Attackers are actively exploiting a previously unknown vulnerability in all supported versions of Internet Explorer that allows them to surreptitiously hijack vulnerable computers, Microsoft warned Sunday.

The zero-day code-execution hole in IE versions 6 through 11 represents a significant threat to the Internet security because there is currently no fix for the underlying bug, which affects an estimated 26 percent of the total browser market. It's also the first significant vulnerability to target Windows XP users since Microsoft withdrew support for that aging OS earlier this month. Users who have the option of using an alternate browser should avoid all use of IE for the time being. Those who remain dependent on the Microsoft browser should immediately install EMET, Microsoft's freely available toolkit that greatly extends the security of Windows systems.
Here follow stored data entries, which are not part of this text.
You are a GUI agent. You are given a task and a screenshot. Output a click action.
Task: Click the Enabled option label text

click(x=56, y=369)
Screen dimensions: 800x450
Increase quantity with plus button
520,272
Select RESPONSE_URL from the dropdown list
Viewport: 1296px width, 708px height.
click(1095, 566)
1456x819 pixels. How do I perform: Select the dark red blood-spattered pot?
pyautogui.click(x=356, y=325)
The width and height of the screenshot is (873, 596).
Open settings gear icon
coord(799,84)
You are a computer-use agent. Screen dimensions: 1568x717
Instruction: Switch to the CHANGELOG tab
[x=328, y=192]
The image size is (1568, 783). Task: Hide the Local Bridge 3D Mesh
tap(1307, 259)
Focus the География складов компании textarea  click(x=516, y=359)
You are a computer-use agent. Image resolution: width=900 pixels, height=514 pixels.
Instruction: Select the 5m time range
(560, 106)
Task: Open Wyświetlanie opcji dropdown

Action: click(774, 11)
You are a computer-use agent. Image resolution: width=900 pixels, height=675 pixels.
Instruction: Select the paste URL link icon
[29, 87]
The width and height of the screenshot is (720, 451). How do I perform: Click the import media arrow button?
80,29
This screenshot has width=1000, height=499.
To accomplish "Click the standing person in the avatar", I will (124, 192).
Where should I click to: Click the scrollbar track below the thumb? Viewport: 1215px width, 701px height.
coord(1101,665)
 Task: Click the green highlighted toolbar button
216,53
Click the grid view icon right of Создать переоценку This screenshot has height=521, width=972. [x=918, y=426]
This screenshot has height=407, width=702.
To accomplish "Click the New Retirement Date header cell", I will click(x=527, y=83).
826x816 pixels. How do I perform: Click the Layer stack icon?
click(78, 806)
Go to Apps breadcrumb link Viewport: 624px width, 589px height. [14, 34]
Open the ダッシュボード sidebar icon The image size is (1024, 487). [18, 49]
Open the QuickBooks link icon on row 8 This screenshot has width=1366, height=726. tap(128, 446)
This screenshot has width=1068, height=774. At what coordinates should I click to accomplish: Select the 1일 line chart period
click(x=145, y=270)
The vulnerability is formally indexed as CVE-2014-1776. Microsoft has blog posts here, here, and here that lay out bare bones details uncovered at this early stage in its investigation. Although there is no exploited vulnerability in Adobe Flash, disabling the browser add-on will also neutralize attacks, analysts at security firm FireEye Research Labs wrote in a separate blog post published Sunday. Disabling vector markup language support in IE also mitigates attacks.